Thursday, April 23, 2009

Detective Challenge

Quick Strategy--
Sometimes sitting together sharing a tv show is the closest to pleasant together time with an adolescent. But getting your adolescent or teen to do more than just sit with you can often be a challenge. This is one idea for making the television time more interactive. First think of something they want [like a specific privilege] or something they don't want [like a regular chore of theirs]. Then turn the next mystery show you watch with your teens into a game. Make it a challenge ...Who can guess the ending first and right?  Each viewer writes down their guess [and the time] as soon as they think they know the answer. As the show progresses they can change the answer as more info is given, but they must change the time too. Make it fun with a silly or fun prize for the winner. [Ex: getting to sleep in the next Saturday morning, the loser makes the winner's bed for a week, the winner gets to skip a regular chore that week, gets to stay up an extra hour one night, etc.]

Benefits:
1-Turns sedentary tv into an interactive family activity.
2-Teaches observation, listening, and attention to detail.
3- Gives the kids a chance to beat the parents [they love that!].
4- Builds deductive reasoning skills. 
 

Wednesday, April 22, 2009

All Day Rain

Yesterday it rained all day long.  Sometimes it poured, sometimes it drizzled.  But it never stopped.  A vacation day.  Arrrggghhh!  Thank goodness one of my cherubs [the most likely to wail "I'm bored"] was away for 24 hours with a friend.  I think that's all that saved my sanity.  It was the spring rainy day that comes every year and if it comes on a school day I'm fine.  There's always one rainy day when you know tomorrow all the grass will suddenly look green, the lilies and ferns that were just poking up will suddenly have shot up several inches in the single day. 

But when that special spring rain falls on a vacation day, who has time to celebrate the growing plants or greening of the grass?  It's all about survival.  Trying to find energy to keep moving when every part of you wants to curl up with a good book to chase the damp away. Trying to find things to do with the kids other than television, videos, or computer games.  When you have kids who read well, you can celebrate with a quick trip to the bookstore, a book for each, then everyone gets to curl up and read. Not so with children for whom reading is still in the future or for whom reading is a painful struggle. 

The good news is that the special spring rainy day/s  is/are almost always followed by a couple of days of phenomenally wonderful weather.  Sunshine that feeds and encourages the growing and the greening.  So here's to everyone who woke up this morning to an all-day rain, and a yee-hah for everyone who woke up to drying puddles, dwindling clouds, and emerging sunshine!

Tuesday, April 21, 2009

Multiplication Practice

Quickie Strategy--

Having trouble helping your kids learn those blasted multiplication tables?  Work them into a game.  Pick a game with a long trail [like Parcheesi, Sorry, etc.]. Announce that this time when you roll the dice you won't move the total of the two dice, but the product of the two dice. 

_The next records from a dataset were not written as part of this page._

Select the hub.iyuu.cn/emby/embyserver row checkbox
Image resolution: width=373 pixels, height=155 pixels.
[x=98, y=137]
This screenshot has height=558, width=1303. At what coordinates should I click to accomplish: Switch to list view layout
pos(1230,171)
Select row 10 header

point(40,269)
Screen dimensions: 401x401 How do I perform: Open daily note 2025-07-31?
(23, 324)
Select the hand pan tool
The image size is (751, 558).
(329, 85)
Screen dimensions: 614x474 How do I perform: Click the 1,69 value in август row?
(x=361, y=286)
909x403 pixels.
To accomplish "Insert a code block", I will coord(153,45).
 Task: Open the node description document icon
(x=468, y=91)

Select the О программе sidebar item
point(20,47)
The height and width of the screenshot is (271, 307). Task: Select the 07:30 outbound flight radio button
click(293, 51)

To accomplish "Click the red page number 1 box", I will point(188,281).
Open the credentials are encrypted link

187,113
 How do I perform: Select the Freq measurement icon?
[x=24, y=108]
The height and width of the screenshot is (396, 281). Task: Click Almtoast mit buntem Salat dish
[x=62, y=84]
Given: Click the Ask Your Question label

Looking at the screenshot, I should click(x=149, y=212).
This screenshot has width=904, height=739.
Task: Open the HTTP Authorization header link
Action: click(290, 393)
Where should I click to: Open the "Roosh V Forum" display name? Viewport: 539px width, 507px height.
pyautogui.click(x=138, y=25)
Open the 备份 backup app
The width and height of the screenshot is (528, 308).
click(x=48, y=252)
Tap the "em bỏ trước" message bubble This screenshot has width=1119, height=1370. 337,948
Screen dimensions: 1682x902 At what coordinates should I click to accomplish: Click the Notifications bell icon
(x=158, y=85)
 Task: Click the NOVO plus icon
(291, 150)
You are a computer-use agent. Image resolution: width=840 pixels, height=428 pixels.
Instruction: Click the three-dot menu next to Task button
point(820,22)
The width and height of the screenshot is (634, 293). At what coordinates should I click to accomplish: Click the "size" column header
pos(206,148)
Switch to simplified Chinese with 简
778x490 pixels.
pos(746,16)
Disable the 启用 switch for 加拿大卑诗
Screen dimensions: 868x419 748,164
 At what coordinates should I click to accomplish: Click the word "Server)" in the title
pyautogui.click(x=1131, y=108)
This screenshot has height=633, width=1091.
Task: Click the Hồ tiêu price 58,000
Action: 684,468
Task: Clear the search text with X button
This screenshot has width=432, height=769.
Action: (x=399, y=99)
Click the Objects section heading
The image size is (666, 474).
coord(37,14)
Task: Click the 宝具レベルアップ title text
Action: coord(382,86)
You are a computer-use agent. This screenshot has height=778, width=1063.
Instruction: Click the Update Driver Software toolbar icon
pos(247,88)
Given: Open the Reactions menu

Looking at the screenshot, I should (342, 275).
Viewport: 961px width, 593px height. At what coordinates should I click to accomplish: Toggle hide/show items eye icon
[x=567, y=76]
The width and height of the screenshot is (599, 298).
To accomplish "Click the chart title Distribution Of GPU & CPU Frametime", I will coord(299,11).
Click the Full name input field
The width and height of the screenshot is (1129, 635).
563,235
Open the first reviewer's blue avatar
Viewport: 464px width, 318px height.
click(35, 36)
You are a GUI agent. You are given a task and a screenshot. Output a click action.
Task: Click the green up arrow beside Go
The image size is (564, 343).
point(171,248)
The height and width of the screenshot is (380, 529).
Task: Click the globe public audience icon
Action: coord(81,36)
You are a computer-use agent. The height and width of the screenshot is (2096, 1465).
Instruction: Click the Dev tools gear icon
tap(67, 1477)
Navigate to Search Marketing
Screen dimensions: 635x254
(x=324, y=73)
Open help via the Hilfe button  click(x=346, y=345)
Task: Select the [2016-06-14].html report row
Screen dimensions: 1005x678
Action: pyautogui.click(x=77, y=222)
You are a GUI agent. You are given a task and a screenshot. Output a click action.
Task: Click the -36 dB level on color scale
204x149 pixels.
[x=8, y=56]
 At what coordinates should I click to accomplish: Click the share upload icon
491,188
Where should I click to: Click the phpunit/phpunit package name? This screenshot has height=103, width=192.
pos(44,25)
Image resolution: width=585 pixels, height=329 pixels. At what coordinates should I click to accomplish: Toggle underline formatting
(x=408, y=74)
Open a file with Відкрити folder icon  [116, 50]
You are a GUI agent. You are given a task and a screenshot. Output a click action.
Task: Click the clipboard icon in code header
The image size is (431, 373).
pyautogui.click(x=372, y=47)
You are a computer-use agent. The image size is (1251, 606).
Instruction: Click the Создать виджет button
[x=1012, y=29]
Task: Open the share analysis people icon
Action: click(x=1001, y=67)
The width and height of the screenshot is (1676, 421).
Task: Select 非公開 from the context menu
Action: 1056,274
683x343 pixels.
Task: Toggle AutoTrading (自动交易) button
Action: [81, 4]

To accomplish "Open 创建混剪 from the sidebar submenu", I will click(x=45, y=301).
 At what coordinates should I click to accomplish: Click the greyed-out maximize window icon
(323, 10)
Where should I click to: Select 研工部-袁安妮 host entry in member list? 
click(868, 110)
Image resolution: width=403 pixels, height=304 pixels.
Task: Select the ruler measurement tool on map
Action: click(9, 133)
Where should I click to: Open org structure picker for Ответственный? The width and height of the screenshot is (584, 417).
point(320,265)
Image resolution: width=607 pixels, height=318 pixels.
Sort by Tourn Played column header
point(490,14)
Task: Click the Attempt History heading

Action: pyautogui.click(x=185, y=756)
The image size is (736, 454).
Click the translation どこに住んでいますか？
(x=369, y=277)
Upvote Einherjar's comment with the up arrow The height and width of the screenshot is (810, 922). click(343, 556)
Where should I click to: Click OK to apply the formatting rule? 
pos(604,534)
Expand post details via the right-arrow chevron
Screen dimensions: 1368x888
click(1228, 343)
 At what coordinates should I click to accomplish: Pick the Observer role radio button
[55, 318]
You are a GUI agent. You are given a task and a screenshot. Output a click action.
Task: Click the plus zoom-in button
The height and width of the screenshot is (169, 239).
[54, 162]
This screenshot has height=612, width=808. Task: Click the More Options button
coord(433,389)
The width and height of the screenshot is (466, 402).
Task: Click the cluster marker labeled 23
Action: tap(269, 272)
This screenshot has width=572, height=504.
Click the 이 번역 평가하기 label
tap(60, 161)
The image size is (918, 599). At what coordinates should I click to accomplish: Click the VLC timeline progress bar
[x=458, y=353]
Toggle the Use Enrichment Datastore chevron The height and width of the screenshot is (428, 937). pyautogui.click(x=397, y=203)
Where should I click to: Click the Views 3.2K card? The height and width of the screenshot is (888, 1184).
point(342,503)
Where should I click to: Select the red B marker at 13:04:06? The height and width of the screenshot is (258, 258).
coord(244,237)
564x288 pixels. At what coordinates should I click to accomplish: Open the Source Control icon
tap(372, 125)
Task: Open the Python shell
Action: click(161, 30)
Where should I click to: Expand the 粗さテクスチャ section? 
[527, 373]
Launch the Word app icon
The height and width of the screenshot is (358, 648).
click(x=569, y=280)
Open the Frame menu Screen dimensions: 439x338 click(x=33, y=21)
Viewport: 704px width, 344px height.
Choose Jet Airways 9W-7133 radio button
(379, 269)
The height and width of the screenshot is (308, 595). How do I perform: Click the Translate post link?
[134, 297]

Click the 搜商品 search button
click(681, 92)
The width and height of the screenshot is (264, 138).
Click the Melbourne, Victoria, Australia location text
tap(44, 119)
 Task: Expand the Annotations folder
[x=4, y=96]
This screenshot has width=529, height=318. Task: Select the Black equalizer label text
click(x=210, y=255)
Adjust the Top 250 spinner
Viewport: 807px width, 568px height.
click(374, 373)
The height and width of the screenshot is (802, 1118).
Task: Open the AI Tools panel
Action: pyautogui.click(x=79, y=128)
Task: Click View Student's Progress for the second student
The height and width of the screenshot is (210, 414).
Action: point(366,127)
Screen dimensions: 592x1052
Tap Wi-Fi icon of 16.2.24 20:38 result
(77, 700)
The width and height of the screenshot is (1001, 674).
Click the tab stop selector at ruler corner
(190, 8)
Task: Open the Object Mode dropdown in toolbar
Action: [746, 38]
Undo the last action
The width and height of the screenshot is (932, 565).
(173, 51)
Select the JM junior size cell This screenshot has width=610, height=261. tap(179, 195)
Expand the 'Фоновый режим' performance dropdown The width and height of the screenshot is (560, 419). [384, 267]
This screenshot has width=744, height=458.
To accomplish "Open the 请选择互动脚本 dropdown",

So what would have been a move of 6 can turn into a move of 5 [1x5], 8 [2x4], or even 9 [3x3]. A roll that might have been 12 [6+6] becomes a whopping 36 [6x6]. becomes While it will slow down the turns a bit while the child figures the math, they will move around the board faster too.  For beginners you can allow a multiplication table, or calculator, or making the move in sets [2x4 means moving 4 twice to discover the total move is 8]. If you have only a bit of time, choose any trail game and just see who is first to get one playing piece all the way around the board and back to the start. 

Skip all the other rules and sidetracks and just make it a race once or twice around the board.  The range of random dice rolls that cam mean moving anywhere from 1 space [1x1] to 36 [6x6] will keep it moving and exciting and anyone's game.  It's not a cure, but it is a way to sneak in some extra practice in a fun, enjoyable way.

Monday, April 20, 2009

Booksignings

Friday I did a book signing at the Portland Jetport.  The Friday before April vacation is a high volume travel time at the jetport and I've done book signings there at similar times before.  A book signing is a lot like a middle school dance.  You go by yourself and hope that someone nice will notice you.  Before you go, you plan possible conversation gambits in case they do.  You think of a few possible scenarios and plan accordingly.  Then you go to the dance and stand there trying to look approachable and interesting.  People go by you and some glance your way, some fixate on a point several yards beyond you and focus firmly, avoiding any chance of eye contact, you keep smiling in a way that feels forced but you hope looks natural. Eventually someone stops and chats and you pull out you practiced conversation. Sometimes it ends at that, sometimes you discover more in common and the conversation becomes natural and comfortable.  Then in a blink they either buy a book, you sign it, and they leave OR they say thank you, good luck, and they leave.  Either way you go back to sitting and trying to look interesting and approachable.  See what I mean about it being like a school dance?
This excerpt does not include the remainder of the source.